Jump to content

Recommended Posts

Posted

A while back I used a little program that was posted by Don (I think) that created a robots.txt file for me. I have added several folders to the disallow list since then, but according to my Latest Visitors, bots like MSNbot are still spidering folders that I want them to stay out of. :surrender:

 

Would someone take a look at my robots.txt file please and see if I've done something wrong? Do I need to put one of these in each subdomain? :blush:

 

thanks!

 

Kristi

Posted

You only need the one file.

Try this:

 

># Disallow directories
User-agent: *
Disallow: /blog/
Disallow: /guestbook/
Disallow: /momblog/
Disallow: /kathieblog/
Disallow: /webcam/
Disallow: /christmas/
Disallow: /myblog/
Disallow: /mompics/

# Disallow BecomeBot
User-agent: BecomeBot
Disallow: /

Posted
A while back I used a little program that was posted by Don (I think) that created a robots.txt file for me.  I have added several folders to the disallow list since then, but according to my Latest Visitors, bots like MSNbot are still spidering folders that I want them to stay out of.  :)

 

Would someone take a look at my robots.txt file please and see if I've done something wrong?  Do I need to put one of these in each subdomain?  :D

 

thanks!

 

Kristi

 

Keep in mind that some bots simply ignore the file no matter what you put in it.

Posted

For the record, I've disallowed some of my directories shortly after they were indexed by googlebot and slurp. It's been about 5 months, and they are still indexed. :) I'm guessing it takes a really long time for those indexes to expire.

  • 2 weeks later...
Posted

I can understand the pages still being in their search results, but even after I made the changes above, Slurp, Googlebot, and even BecomeBot whom I've blocked from my site completely are spidering the disallowed directories almost daily. :thumbup1: I finally put BecomeBot's IP in my IP Deny. I'm just not sure what else to do. I want most parts of my site to be indexed, just not my blogs.

Posted

This is what I'm seeing in your current robots.txt file:

># Disallow directories
User-agent: *
Disallow: /blog/
Disallow: /guestbook/
Disallow: /momblog/
Disallow: /kathieblog/
Disallow: /shrinkydink/
Disallow: /webcam/
Disallow: /christmas/
Disallow: /myblog/
Disallow: /mompics/

User-agent: msnbot
Disallow: / *.php

User-agent: Slurp
Disallow: / *.php

User-agent: googlebot
Disallow: / *.php
Disallow: / *.jpg
Disallow: /myblog/

# Disallow BecomeBot
User-agent: BecomeBot
Disallow: /

User-agent: psbot
Disallow: /

 

This is what I would suggest changing:

 

1) I don't know if it is case-sensitive, but from what I've read, the user-agent for Google's bot is Googlebot, not googlebot, and probably should be specified that way in your robots.txt file:

>User-agent: Googlebot

 

2) To block Googlebot from spidering php and jpg files, you shouldn't have a space between the "/' and the "*". I'd suggest using the following (taken from Google's web site):

>Disallow: /*.php$
Disallow: /*.jpg$

The is above is an extension to the robots.txt file standard. Google understands it, and I believe msnbot does also, so I'd change the msnbot section to the following:

>User-agent: msnbot
Disallow: /*.php$

I do not know if Yahoo's bot (Slurp) understands this or not. Assuming it does, you'd need to change it's Disallow line like the above examples. If it does not, the line will probably have no effect, as wildcards are not a part of the robots.txt specification for Disallow directives.

━━━━━━━━━━

**Required actions**
**1)** From the robots.txt forum thread, quote the passage from "I can understand" to "not my blogs.".
**2)** In the robots.txt forum thread, what did the poster finally do to stop BecomeBot?
**3)** Continue the robots.txt forum thread from the point where it stops.

**Entries shown**
━━━━━━━━━━

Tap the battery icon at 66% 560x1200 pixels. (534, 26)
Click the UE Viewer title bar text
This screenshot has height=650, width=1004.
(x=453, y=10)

━━━━━━━━━━

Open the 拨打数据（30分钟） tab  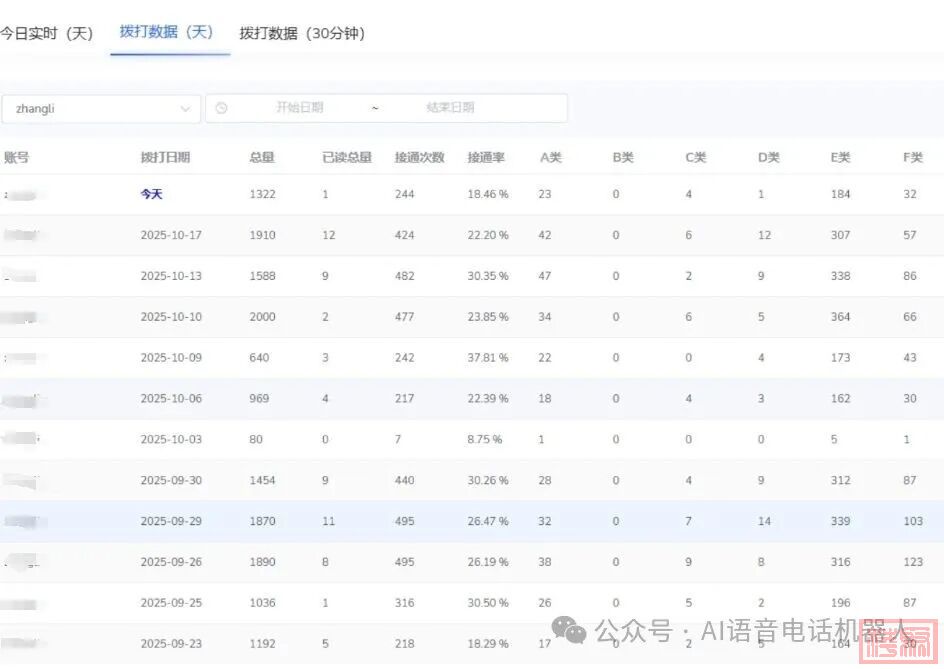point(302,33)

━━━━━━━━━━

**Answers for the exercise**
**1)**
I can understand the pages still being in their search results, but even after I made the changes above, Slurp, Googlebot, and even BecomeBot whom I've blocked from my site completely are spidering the disallowed directories almost daily. :thumbup1: I finally put BecomeBot's IP in my IP Deny. I'm just not sure what else to do. I want most parts of my site to be indexed, just not my blogs.

**2)** The poster put BecomeBot's IP in the IP Deny list.

**3)**
 

I'm not sure exactly what directories you want to ban which bots from spidering. As your robots.txt file currently is:

 

- Yahoo's Slurp bot is not prevented from spidering any files or directories. If the Slurp bot understands "Disallow: /*.php$", it would not spider files ending in .php, but still not be prevented from spidering any specific directories.

 

- Googlebot is currently prevented from spidering only the /myblog/ directory, and files ending in .php and .jpg (after you've made the changes I've specified above).

 

- BecomeBot is correctly prevented from spidering any files or directories.

 

- msnbot is prevented from spidering only files ending in .php (after you've made the change I specified above). msnbot is not prevented from spidering any specific directories.

 

When a bot reads your robots.txt, it only looks at the section that applies to it if there is one there; otherwise, it looks at the "User-agent: *" section. A bot won't look at two sections of the robots.txt to figure out what it can and cannot spider. If you want specific bots to stay out of directories that you've specified in the "User-agent: *" section, these directories must be specified again in each bot's separate section.

 

For example, msnbot, Slurp, and Googlebot are all free to spider the /blog/ directory of your web site.

 

Do I need to put one of these in each subdomain?

Yes, you do. If you don't have one in them, and the bots access your pages through the subdomain, there's nothing to prevent them from crawling the entire subdomain.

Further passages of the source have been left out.